Data excerpts

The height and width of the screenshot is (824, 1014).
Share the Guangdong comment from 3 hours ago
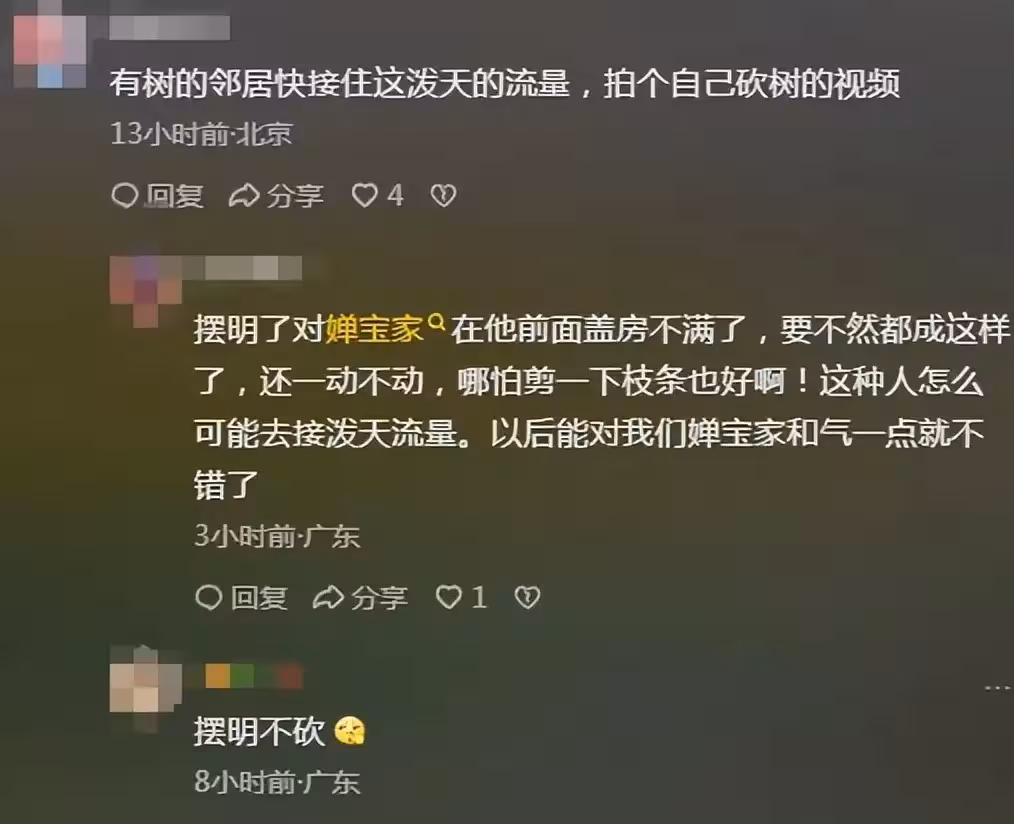(360, 597)
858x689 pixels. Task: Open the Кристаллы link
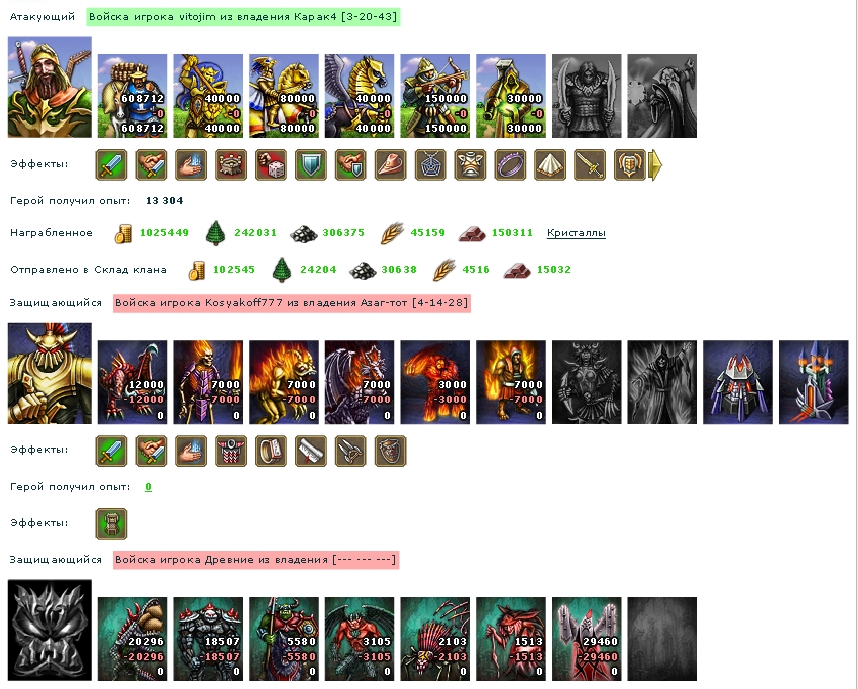click(576, 233)
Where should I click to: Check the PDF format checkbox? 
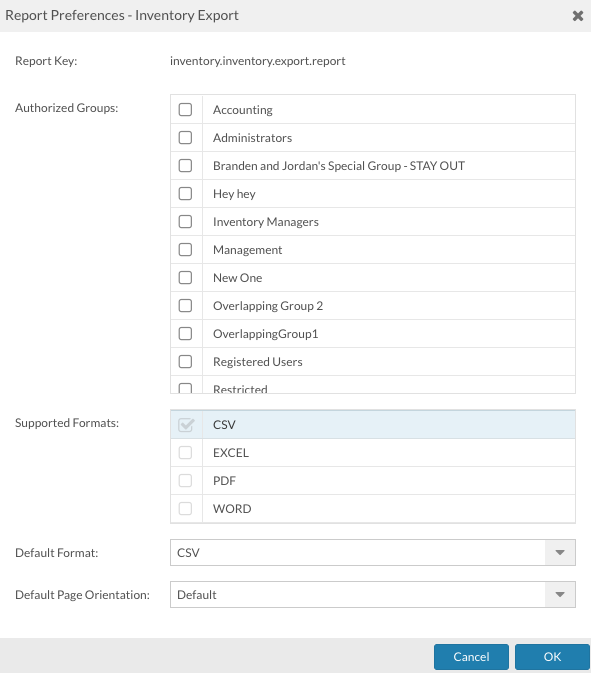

Description of the task
Your task is to retype the records above in full and exactly, omitting the pictures.

Written answer
The height and width of the screenshot is (824, 1014).
Share the Guangdong comment from 3 hours ago
(360, 597)
858x689 pixels. Task: Open the Кристаллы link
click(576, 233)
Where should I click to: Check the PDF format checkbox? 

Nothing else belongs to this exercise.